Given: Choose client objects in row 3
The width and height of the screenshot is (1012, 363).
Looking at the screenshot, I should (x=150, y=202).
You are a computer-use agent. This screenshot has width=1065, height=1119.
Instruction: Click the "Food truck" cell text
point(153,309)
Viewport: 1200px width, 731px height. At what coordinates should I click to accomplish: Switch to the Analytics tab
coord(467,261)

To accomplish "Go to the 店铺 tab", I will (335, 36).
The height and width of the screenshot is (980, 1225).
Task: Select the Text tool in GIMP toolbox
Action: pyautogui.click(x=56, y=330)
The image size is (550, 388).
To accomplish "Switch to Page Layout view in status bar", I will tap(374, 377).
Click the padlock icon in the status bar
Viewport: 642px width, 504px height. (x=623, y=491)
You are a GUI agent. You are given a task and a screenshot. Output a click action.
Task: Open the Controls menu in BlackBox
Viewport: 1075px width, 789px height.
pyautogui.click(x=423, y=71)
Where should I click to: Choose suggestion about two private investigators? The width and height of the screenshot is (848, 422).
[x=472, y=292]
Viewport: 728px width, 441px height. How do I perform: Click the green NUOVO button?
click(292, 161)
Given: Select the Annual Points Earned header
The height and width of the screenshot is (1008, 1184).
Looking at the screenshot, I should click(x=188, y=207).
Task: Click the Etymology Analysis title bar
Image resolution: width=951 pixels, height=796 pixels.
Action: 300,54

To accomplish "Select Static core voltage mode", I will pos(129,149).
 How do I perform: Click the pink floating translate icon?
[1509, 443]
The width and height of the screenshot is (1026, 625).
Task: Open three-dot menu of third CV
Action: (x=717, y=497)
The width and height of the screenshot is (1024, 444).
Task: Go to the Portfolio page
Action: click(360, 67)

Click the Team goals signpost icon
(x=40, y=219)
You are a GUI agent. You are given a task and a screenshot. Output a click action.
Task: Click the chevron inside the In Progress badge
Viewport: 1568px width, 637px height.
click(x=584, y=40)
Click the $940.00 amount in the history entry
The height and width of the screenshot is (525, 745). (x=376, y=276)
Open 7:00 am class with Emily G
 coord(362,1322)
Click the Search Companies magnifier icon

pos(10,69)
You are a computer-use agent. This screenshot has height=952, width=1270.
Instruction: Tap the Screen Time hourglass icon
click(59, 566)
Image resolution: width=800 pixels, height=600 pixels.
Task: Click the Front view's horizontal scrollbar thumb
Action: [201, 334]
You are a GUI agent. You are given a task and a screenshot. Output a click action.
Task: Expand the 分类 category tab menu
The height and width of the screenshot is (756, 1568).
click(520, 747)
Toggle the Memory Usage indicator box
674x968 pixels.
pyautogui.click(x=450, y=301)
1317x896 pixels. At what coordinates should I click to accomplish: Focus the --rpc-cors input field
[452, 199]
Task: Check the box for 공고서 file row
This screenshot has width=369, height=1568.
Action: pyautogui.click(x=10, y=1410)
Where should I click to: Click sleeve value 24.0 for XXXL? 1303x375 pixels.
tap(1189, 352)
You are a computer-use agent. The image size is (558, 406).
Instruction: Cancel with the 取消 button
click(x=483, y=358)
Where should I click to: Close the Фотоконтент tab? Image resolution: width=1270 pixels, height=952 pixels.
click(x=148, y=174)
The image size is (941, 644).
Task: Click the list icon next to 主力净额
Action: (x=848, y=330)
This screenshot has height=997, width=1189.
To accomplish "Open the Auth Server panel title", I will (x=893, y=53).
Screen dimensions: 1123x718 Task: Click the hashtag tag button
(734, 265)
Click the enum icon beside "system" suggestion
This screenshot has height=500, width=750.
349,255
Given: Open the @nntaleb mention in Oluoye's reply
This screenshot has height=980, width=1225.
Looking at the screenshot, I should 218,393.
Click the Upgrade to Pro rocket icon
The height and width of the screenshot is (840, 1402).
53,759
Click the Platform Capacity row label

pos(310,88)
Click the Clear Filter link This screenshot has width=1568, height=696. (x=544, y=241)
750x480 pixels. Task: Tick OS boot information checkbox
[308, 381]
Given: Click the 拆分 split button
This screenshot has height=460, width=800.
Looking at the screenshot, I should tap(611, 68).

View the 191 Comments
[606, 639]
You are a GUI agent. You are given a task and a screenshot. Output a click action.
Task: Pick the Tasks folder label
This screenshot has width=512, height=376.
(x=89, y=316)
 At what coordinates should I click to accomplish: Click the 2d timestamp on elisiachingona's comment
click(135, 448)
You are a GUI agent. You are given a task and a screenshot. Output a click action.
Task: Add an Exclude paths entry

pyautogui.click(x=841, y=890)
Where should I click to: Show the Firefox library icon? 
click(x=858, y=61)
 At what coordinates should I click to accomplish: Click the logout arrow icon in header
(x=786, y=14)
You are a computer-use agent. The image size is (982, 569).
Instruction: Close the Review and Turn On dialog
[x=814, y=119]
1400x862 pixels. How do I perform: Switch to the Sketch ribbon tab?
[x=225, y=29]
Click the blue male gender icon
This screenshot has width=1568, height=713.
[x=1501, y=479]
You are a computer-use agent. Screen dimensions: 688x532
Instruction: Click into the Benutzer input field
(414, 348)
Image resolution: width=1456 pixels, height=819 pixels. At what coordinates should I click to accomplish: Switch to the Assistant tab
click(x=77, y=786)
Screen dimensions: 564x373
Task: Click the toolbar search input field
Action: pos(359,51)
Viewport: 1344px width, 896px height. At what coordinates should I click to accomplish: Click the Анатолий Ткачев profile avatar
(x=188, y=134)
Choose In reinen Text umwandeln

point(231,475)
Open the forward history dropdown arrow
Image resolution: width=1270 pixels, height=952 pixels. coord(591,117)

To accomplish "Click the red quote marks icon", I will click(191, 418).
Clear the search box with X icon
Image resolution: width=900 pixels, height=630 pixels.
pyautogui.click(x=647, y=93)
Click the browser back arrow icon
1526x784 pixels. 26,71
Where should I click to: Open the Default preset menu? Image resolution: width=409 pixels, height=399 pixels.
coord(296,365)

• _Short exercise_: Render every line of the listing above as a Markdown table with the columns Row and Line. Number the rows in order and leave out the blank lines.

• _Response to this exercise_:
| Row | Line |
|---|---|
| 1 | Given: Choose client objects in row 3 |
| 2 | The width and height of the screenshot is (1012, 363). |
| 3 | Looking at the screenshot, I should (x=150, y=202). |
| 4 | You are a computer-use agent. This screenshot has width=1065, height=1119. |
| 5 | Instruction: Click the "Food truck" cell text |
| 6 | point(153,309) |
| 7 | Viewport: 1200px width, 731px height. At what coordinates should I click to accomplish: Switch to the Analytics tab |
| 8 | coord(467,261) |
| 9 | To accomplish "Go to the 店铺 tab", I will (335, 36). |
| 10 | The height and width of the screenshot is (980, 1225). |
| 11 | Task: Select the Text tool in GIMP toolbox |
| 12 | Action: pyautogui.click(x=56, y=330) |
| 13 | The image size is (550, 388). |
| 14 | To accomplish "Switch to Page Layout view in status bar", I will tap(374, 377). |
| 15 | Click the padlock icon in the status bar |
| 16 | Viewport: 642px width, 504px height. (x=623, y=491) |
| 17 | You are a GUI agent. You are given a task and a screenshot. Output a click action. |
| 18 | Task: Open the Controls menu in BlackBox |
| 19 | Viewport: 1075px width, 789px height. |
| 20 | pyautogui.click(x=423, y=71) |
| 21 | Where should I click to: Choose suggestion about two private investigators? The width and height of the screenshot is (848, 422). |
| 22 | [x=472, y=292] |
| 23 | Viewport: 728px width, 441px height. How do I perform: Click the green NUOVO button? |
| 24 | click(292, 161) |
| 25 | Given: Select the Annual Points Earned header |
| 26 | The height and width of the screenshot is (1008, 1184). |
| 27 | Looking at the screenshot, I should click(x=188, y=207). |
| 28 | Task: Click the Etymology Analysis title bar |
| 29 | Image resolution: width=951 pixels, height=796 pixels. |
| 30 | Action: 300,54 |
| 31 | To accomplish "Select Static core voltage mode", I will pos(129,149). |
| 32 |  How do I perform: Click the pink floating translate icon? |
| 33 | [1509, 443] |
| 34 | The width and height of the screenshot is (1026, 625). |
| 35 | Task: Open three-dot menu of third CV |
| 36 | Action: (x=717, y=497) |
| 37 | The width and height of the screenshot is (1024, 444). |
| 38 | Task: Go to the Portfolio page |
| 39 | Action: click(360, 67) |
| 40 | Click the Team goals signpost icon |
| 41 | (x=40, y=219) |
| 42 | You are a GUI agent. You are given a task and a screenshot. Output a click action. |
| 43 | Task: Click the chevron inside the In Progress badge |
| 44 | Viewport: 1568px width, 637px height. |
| 45 | click(x=584, y=40) |
| 46 | Click the $940.00 amount in the history entry |
| 47 | The height and width of the screenshot is (525, 745). (x=376, y=276) |
| 48 | Open 7:00 am class with Emily G |
| 49 |  coord(362,1322) |
| 50 | Click the Search Companies magnifier icon |
| 51 | pos(10,69) |
| 52 | You are a computer-use agent. This screenshot has height=952, width=1270. |
| 53 | Instruction: Tap the Screen Time hourglass icon |
| 54 | click(59, 566) |
| 55 | Image resolution: width=800 pixels, height=600 pixels. |
| 56 | Task: Click the Front view's horizontal scrollbar thumb |
| 57 | Action: [201, 334] |
| 58 | You are a GUI agent. You are given a task and a screenshot. Output a click action. |
| 59 | Task: Expand the 分类 category tab menu |
| 60 | The height and width of the screenshot is (756, 1568). |
| 61 | click(520, 747) |
| 62 | Toggle the Memory Usage indicator box |
| 63 | 674x968 pixels. |
| 64 | pyautogui.click(x=450, y=301) |
| 65 | 1317x896 pixels. At what coordinates should I click to accomplish: Focus the --rpc-cors input field |
| 66 | [452, 199] |
| 67 | Task: Check the box for 공고서 file row |
| 68 | This screenshot has width=369, height=1568. |
| 69 | Action: pyautogui.click(x=10, y=1410) |
| 70 | Where should I click to: Click sleeve value 24.0 for XXXL? 1303x375 pixels. |
| 71 | tap(1189, 352) |
| 72 | You are a computer-use agent. The image size is (558, 406). |
| 73 | Instruction: Cancel with the 取消 button |
| 74 | click(x=483, y=358) |
| 75 | Where should I click to: Close the Фотоконтент tab? Image resolution: width=1270 pixels, height=952 pixels. |
| 76 | click(x=148, y=174) |
| 77 | The image size is (941, 644). |
| 78 | Task: Click the list icon next to 主力净额 |
| 79 | Action: (x=848, y=330) |
| 80 | This screenshot has height=997, width=1189. |
| 81 | To accomplish "Open the Auth Server panel title", I will (x=893, y=53). |
| 82 | Screen dimensions: 1123x718 Task: Click the hashtag tag button |
| 83 | (734, 265) |
| 84 | Click the enum icon beside "system" suggestion |
| 85 | This screenshot has height=500, width=750. |
| 86 | 349,255 |
| 87 | Given: Open the @nntaleb mention in Oluoye's reply |
| 88 | This screenshot has height=980, width=1225. |
| 89 | Looking at the screenshot, I should 218,393. |
| 90 | Click the Upgrade to Pro rocket icon |
| 91 | The height and width of the screenshot is (840, 1402). |
| 92 | 53,759 |
| 93 | Click the Platform Capacity row label |
| 94 | pos(310,88) |
| 95 | Click the Clear Filter link This screenshot has width=1568, height=696. (x=544, y=241) |
| 96 | 750x480 pixels. Task: Tick OS boot information checkbox |
| 97 | [308, 381] |
| 98 | Given: Click the 拆分 split button |
| 99 | This screenshot has height=460, width=800. |
| 100 | Looking at the screenshot, I should tap(611, 68). |
| 101 | View the 191 Comments |
| 102 | [606, 639] |
| 103 | You are a GUI agent. You are given a task and a screenshot. Output a click action. |
| 104 | Task: Pick the Tasks folder label |
| 105 | This screenshot has width=512, height=376. |
| 106 | (x=89, y=316) |
| 107 |  At what coordinates should I click to accomplish: Click the 2d timestamp on elisiachingona's comment |
| 108 | click(135, 448) |
| 109 | You are a GUI agent. You are given a task and a screenshot. Output a click action. |
| 110 | Task: Add an Exclude paths entry |
| 111 | pyautogui.click(x=841, y=890) |
| 112 | Where should I click to: Show the Firefox library icon?  |
| 113 | click(x=858, y=61) |
| 114 |  At what coordinates should I click to accomplish: Click the logout arrow icon in header |
| 115 | (x=786, y=14) |
| 116 | You are a computer-use agent. The image size is (982, 569). |
| 117 | Instruction: Close the Review and Turn On dialog |
| 118 | [x=814, y=119] |
| 119 | 1400x862 pixels. How do I perform: Switch to the Sketch ribbon tab? |
| 120 | [x=225, y=29] |
| 121 | Click the blue male gender icon |
| 122 | This screenshot has width=1568, height=713. |
| 123 | [x=1501, y=479] |
| 124 | You are a computer-use agent. Screen dimensions: 688x532 |
| 125 | Instruction: Click into the Benutzer input field |
| 126 | (414, 348) |
| 127 | Image resolution: width=1456 pixels, height=819 pixels. At what coordinates should I click to accomplish: Switch to the Assistant tab |
| 128 | click(x=77, y=786) |
| 129 | Screen dimensions: 564x373 |
| 130 | Task: Click the toolbar search input field |
| 131 | Action: pos(359,51) |
| 132 | Viewport: 1344px width, 896px height. At what coordinates should I click to accomplish: Click the Анатолий Ткачев profile avatar |
| 133 | (x=188, y=134) |
| 134 | Choose In reinen Text umwandeln |
| 135 | point(231,475) |
| 136 | Open the forward history dropdown arrow |
| 137 | Image resolution: width=1270 pixels, height=952 pixels. coord(591,117) |
| 138 | To accomplish "Click the red quote marks icon", I will click(191, 418). |
| 139 | Clear the search box with X icon |
| 140 | Image resolution: width=900 pixels, height=630 pixels. |
| 141 | pyautogui.click(x=647, y=93) |
| 142 | Click the browser back arrow icon |
| 143 | 1526x784 pixels. 26,71 |
| 144 | Where should I click to: Open the Default preset menu? Image resolution: width=409 pixels, height=399 pixels. |
| 145 | coord(296,365) |